The latest figures show performance for Highland P1/P4/P7 combined rose by 10 per cent, with 59 per cent of pupils achieving the expected literacy standard while the proportion achieving expected standards in numeracy rose by eight per cent, to 68 per cent.

Fiona Grant, head of service secondary education and Colette Macklin, head of service primary, underlined that the figures reported to the education committee were “estimates based on returns from schools in June 2022,” with a “number of assumptions” made when calculating percentages.

Aird and Loch Ness councillor Helen Crawford welcomed the improvement but said the only thing that really changed was teachers receiving standardised training in how to rank attainment.

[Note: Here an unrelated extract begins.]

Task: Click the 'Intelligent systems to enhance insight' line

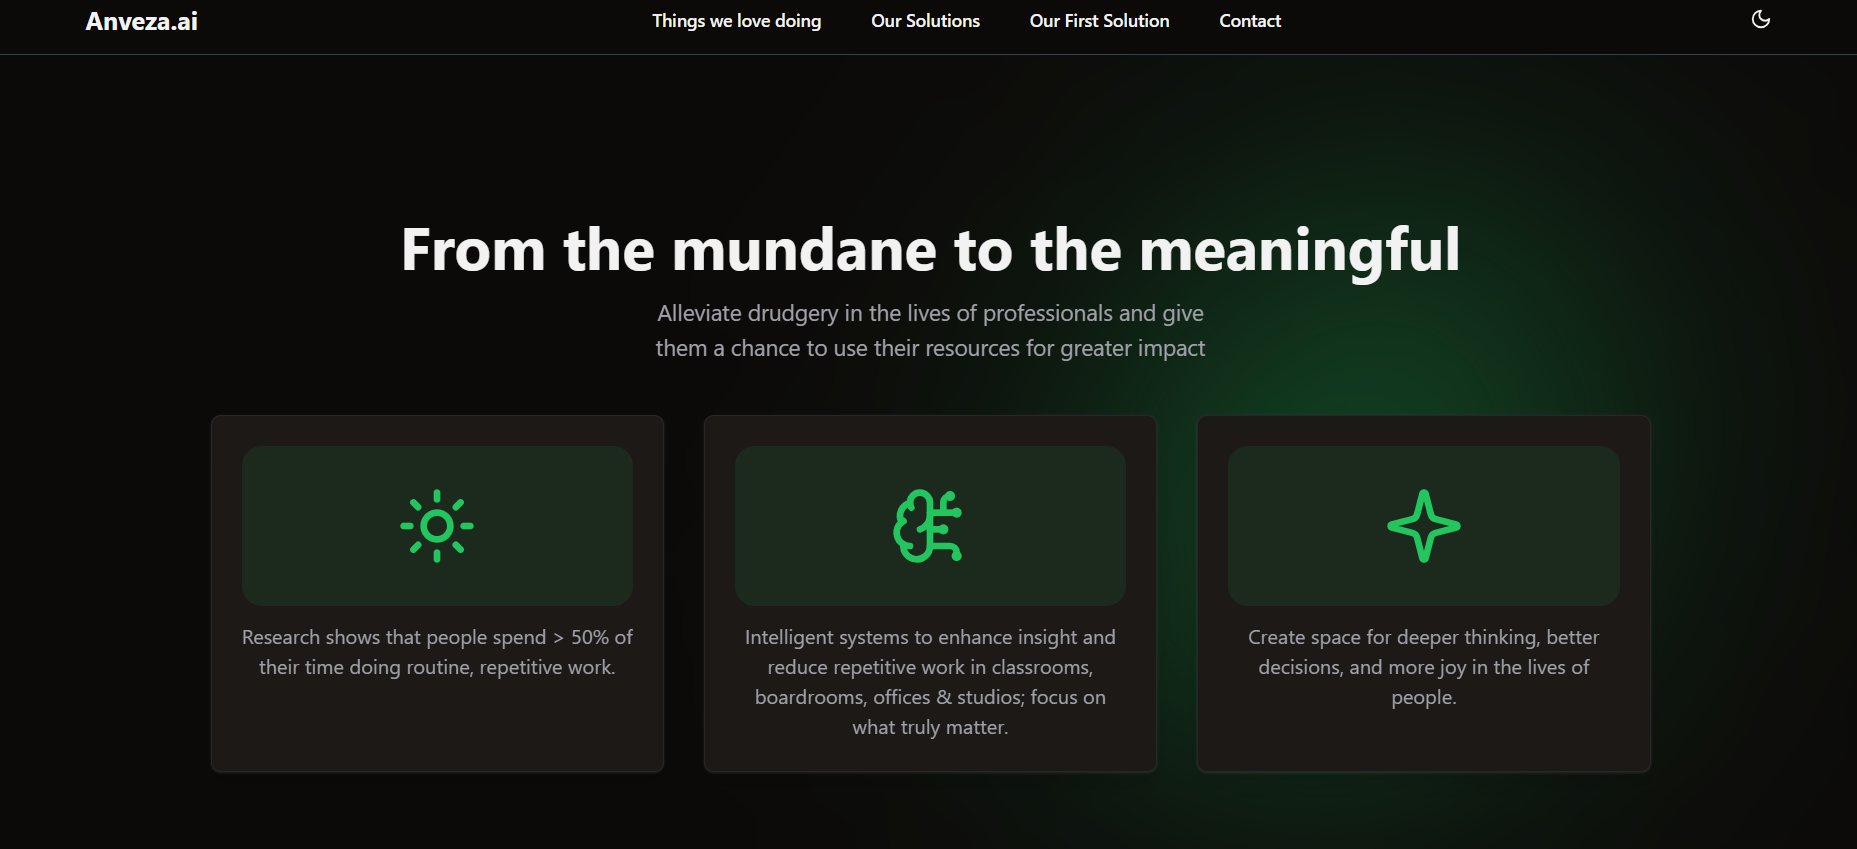Action: pyautogui.click(x=930, y=637)
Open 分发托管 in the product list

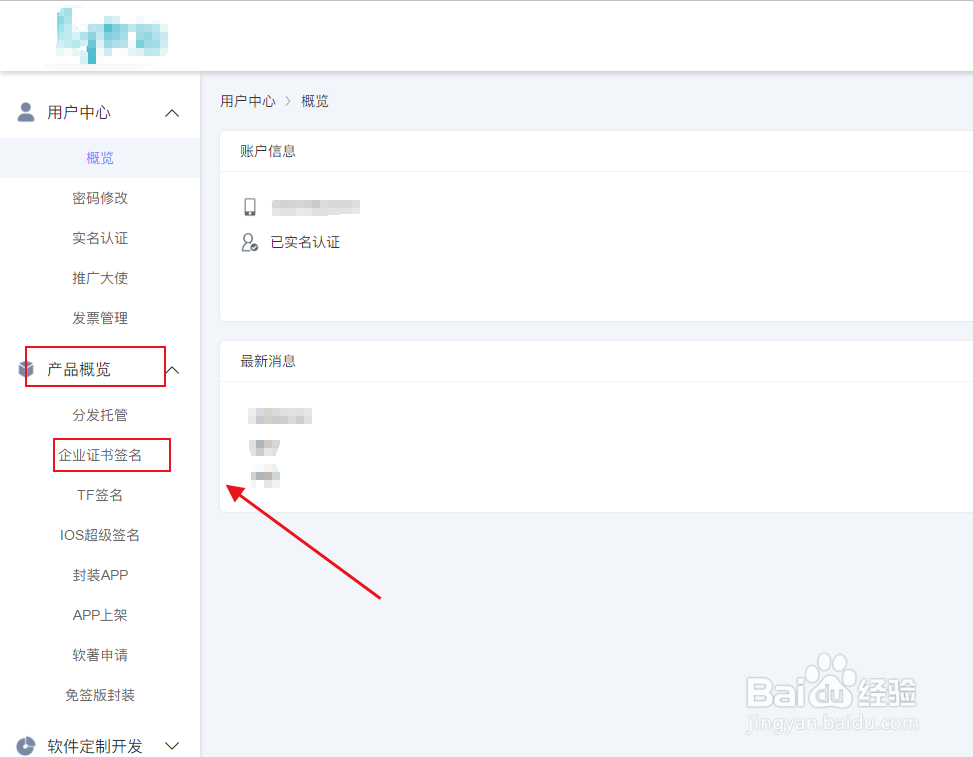(x=99, y=414)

“I am determined to campaign for improvements in our local schools,” she said. “Whilst the improvement is not due to catch up programmes or any change in how we deliver literacy and numeracy tuition, it is still to be welcomed as a starting point.

“It’s a change in terms of how our teachers rate attainment, not a strategic, Highland-wide change in terms of how we teach our children.

“So let’s be clear, nothing has changed Highland-wide in terms of how the council approaches the teaching of literacy and numeracy; it’s just that our hard working teachers have finally received training in how to rate levels of literacy and numeracy.

“Until now, our teachers have been left to work out for themselves how to grade these important fundamentals. This is in contrast to other local authority areas in Scotland where, many years ago and on a continuing basis, the relevant education department ensured standardised assessments took place across the whole area.

“We have to ask the question: where is the catch-up programme we were promised in literacy and numeracy? Where’s the big thinking and direction we really need from the council to improve these core fundamentals in our schools?”